Le livre de Jérôme Fourquet, abondamment illustré par les cartes, tableaux et graphiques du géographe Sylvain Manternach, est un document d’une très grande utilité et d’une grande importance pour comprendre les mutations récentes de la société française et son état actuel. Au-delà d’approches déjà parfois évoquées par d’autres auteurs, cet ouvrage propose en effet une forte proportion d’éclairages jusqu’alors négligés pour comprendre la France des années 2010. De ces informations et constats disparates se dégage une cohérence que le titre et le sous-titre du livre résument parfaitement. Nous assistons en effet à la naissance d’une France multiple et divisée, ce qui signifie que le modèle républicain a cessé de produire ses effets.

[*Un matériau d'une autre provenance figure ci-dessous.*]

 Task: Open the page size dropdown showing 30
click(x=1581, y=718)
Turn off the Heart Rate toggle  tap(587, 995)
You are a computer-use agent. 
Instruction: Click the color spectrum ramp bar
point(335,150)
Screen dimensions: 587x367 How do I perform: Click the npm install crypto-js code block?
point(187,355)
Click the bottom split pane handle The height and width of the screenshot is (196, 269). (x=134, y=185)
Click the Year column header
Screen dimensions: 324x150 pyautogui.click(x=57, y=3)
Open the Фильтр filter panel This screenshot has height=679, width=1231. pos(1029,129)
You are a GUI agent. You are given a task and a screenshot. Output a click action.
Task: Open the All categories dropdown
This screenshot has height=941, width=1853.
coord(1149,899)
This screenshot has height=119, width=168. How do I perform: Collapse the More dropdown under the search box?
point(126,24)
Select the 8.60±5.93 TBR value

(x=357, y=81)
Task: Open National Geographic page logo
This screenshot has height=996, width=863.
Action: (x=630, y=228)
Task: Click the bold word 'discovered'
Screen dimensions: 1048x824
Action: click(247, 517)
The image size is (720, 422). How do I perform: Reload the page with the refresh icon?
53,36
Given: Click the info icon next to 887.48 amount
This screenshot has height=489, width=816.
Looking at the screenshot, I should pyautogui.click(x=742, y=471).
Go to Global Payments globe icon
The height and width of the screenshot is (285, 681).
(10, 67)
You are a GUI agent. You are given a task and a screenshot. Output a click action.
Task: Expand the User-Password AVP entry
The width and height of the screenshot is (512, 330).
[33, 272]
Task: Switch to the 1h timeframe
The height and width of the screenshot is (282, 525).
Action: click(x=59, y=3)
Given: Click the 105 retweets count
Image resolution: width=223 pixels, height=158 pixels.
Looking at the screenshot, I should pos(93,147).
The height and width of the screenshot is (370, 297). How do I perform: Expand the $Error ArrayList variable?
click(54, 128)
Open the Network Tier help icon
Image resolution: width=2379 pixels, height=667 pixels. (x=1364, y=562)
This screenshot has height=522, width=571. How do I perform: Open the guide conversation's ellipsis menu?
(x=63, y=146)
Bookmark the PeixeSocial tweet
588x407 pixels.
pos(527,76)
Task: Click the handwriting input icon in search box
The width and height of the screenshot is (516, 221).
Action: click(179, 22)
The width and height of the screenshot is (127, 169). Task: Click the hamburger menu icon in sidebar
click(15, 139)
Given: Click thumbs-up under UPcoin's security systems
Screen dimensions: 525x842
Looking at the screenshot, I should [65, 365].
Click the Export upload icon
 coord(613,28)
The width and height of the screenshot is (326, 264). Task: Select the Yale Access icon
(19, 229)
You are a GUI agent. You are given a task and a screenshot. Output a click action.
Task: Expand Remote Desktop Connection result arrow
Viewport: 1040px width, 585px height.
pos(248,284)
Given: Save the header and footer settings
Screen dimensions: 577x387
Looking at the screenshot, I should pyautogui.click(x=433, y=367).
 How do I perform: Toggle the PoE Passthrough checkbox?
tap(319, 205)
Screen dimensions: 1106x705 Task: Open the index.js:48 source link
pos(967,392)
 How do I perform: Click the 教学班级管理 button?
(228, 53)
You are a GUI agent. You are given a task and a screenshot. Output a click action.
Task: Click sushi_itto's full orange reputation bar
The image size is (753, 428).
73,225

L’analyse de Fourquet nous incite à ne pas nous aveugler davantage mais à nous placer devant les faits, que le bandeau du livre nous invite lui aussi à creuser : « Où allons-nous ? ». Doit-on se résigner à cette communautarisation sociale, économique, ethnique, culturelle, territoriale, religieuse qui emprunte finalement son logiciel au modèle anglo-saxon ? Ce processus est-il inéluctable ? A quoi nous mènera-t-il in fine ? Ou alors existe-t-il une perspective de réactivation d’une logique unitaire et indivisible dont la République française a héritée, d’ailleurs, d’autres traditions politiques, monarchique ou impériale ? La réponse appartient certes aux responsables publics mais aussi aux citoyens.
Philippe Foussier
2019
Analyste politique, Jérôme Fourquet est l’auteur de plusieurs ouvrages sur des sujets variés. Parmi eux, Accueil ou submersion ? Regards européens sur la crise des migrants (l’Aube, 2016), L’an prochain à Jérusalem ? Les juifs de France face à l’antisémitisme (Fondation Jean Jaurès-l’Aube, 2016) ou encore Karim vote à gauche et son voisin vote FN. Sociologie électorale de l’immigration (FJJ, l’Aube, 2015).